Info for Loved Ones

We understand that the decision to send your student on a study abroad/away may be a difficult one: there are safety and financial issues to consider, and there are many programs and different types of experiences to choose from. We also understand that the decision to study abroad/away is often one involving many loved ones.

Remember, a study abroad/away experience will bring many positive things:

  • Real-world skills that aren’t found in classrooms
  • Proficiency in a second language
  • Global friendships and connections
  • Confidence and independence

We encourage you to communicate with your student about their goals and expectations long before they set out on the journey. Your support and enthusiasm are impactful—at every step of their education.

Emergency response plan

When an emergency incident occurs abroad/away, UC Santa Cruz Global Learning will immediately mobilize resources in coordination with campus and UC staff, local onsite staff and faculty, as well as local authorities and emergency organizations. This defines the lines of communication, the scope of support required, the resources needed to assist students abroad, and any coordination with third-party organizations.


Our promise to you

  • We comply with FERPA laws that affect what information we can and cannot share with our student’s loved ones.
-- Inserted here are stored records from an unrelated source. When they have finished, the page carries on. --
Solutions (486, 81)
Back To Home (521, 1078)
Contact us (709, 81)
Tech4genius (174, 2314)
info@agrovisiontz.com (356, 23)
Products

If a student would like for their information to be made available to others, they must first complete a FERPA waiver. Please visit FERPA for Parents for more information about FERPA.
  • We host pre-departure sessions and provide resources to prepare your student to adapt, learn, and excel in their new environment.
  • We mitigate risks appropriately and as best we can in all locations where we place students.
  • We and our partners communicate with your student’s host institution (or program provider) appropriately with information pertinent to their experience before, during, and after their education abroad experience.
  • We listen to your student and respond promptly to their concerns regarding registration, billing, and other university matters.

Tips for supporting your student

Things to keep in mind
  • Your student should understand the centrality of their role in co-creating a positive education abroad/away experience by disclosing any needs they have that might affect their health, safety, or wellness. We want students to feel comfortable sharing issues and concerns directly with us, faculty leaders, program staff in their host country, and anyone else overseeing their program administration.
  • Students are responsible for paying any bills, library fines, or balances owed to UCSC in a timely manner.
  • Your student has made the time to discuss with you the goals and expectations that they have for their international or intercultural experience. Students must also be thinking ahead about housing and registering for classes for the quarter following their education abroad experience.
  • Your student discloses to you as well as the UCSC Global Learning staff any additional travel and activities they have planned which are independent of their education abroad program.
  • You are aware that your student – rather than UCSC staff, Faculty Leaders, Host Institutions, UCEAP or provider partners – may be the most appropriate source for some information.
  • Your student develops a communication plan with you that addresses when and how often to be in contact while abroad/away. It is particularly important to discuss the importance of a first call home upon arrival in their host community.
Research the host country/community

Helping your student to research their host country before studying abroad/away can greatly reduce the severity of your student’s culture shock. It is a good idea to become familiar with the culture, history, politics, and everyday life of the host country and city. For international programs, general information about your student’s host country and the surrounding area can be found on the State Department’s Country Information Pages. We encourage you to talk with your student and read about your student’s host country prior to departure. Gaining more knowledge about the destination will help to answer questions and address your concerns.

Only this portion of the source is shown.